Ela conta que, no início, sua família sofreu bastante com as diferenças de costumes e culturas. Até mesmo fazer compras no supermercado era bastante difícil. Não conhecíamos os produtos e praticamente não falávamos português, explica.
Se as diferenças atrapalhavam a adaptação, Faezeh espantou-se ao encontrar algumas semelhanças entre duas culturas tão distintas.
Fiquei muito feliz com a hospitalidade e receptividade do brasileiro. Os iranianos também gostam muito de estrangeiros.

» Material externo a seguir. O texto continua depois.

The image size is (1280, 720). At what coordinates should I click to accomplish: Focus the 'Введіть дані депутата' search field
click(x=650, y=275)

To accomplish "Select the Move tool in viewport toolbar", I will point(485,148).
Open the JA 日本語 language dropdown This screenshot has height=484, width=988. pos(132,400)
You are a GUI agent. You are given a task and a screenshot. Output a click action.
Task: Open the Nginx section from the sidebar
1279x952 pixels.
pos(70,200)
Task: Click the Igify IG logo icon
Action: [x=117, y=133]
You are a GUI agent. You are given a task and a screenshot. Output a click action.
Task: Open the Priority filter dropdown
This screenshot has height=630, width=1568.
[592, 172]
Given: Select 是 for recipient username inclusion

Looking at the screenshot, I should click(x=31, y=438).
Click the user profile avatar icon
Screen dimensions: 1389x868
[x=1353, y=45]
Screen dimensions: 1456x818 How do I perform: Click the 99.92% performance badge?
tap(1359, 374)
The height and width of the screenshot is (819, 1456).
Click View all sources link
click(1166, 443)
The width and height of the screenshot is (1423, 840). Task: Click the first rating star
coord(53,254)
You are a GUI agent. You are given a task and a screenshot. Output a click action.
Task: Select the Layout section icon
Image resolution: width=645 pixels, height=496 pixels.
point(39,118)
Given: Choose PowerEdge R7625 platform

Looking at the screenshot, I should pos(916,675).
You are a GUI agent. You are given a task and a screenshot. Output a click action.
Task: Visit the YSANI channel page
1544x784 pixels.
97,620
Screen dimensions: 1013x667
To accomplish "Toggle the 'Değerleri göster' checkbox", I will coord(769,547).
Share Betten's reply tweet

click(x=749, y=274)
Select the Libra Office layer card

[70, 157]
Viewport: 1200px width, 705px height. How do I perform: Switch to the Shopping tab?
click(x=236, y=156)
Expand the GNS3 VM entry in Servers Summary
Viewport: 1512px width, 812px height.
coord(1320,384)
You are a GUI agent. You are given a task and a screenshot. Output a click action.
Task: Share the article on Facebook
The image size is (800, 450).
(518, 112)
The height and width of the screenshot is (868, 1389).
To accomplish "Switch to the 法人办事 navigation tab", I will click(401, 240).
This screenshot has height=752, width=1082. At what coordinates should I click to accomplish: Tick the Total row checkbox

E ambos os povos também são muito comilões, observa.
Hoje, a iraniana sente-se completamente integrada com a cidade. Eu e meu marido temos dupla nacionalidade não só no papel. Temos muito amor pelo Irã, mas também sentimos na alma que somos londrinenses, define. Seu sotaque, no entanto, faz com que a maioria das pessoas continue tratando-a como estrangeira coisa que a incomoda bastante. Às vezes me perguntam se eu estou gostando da cidade, e eu me sinto tão em casa aqui que essa pergunta parece até ofensiva, define. (V.N. e A.I.)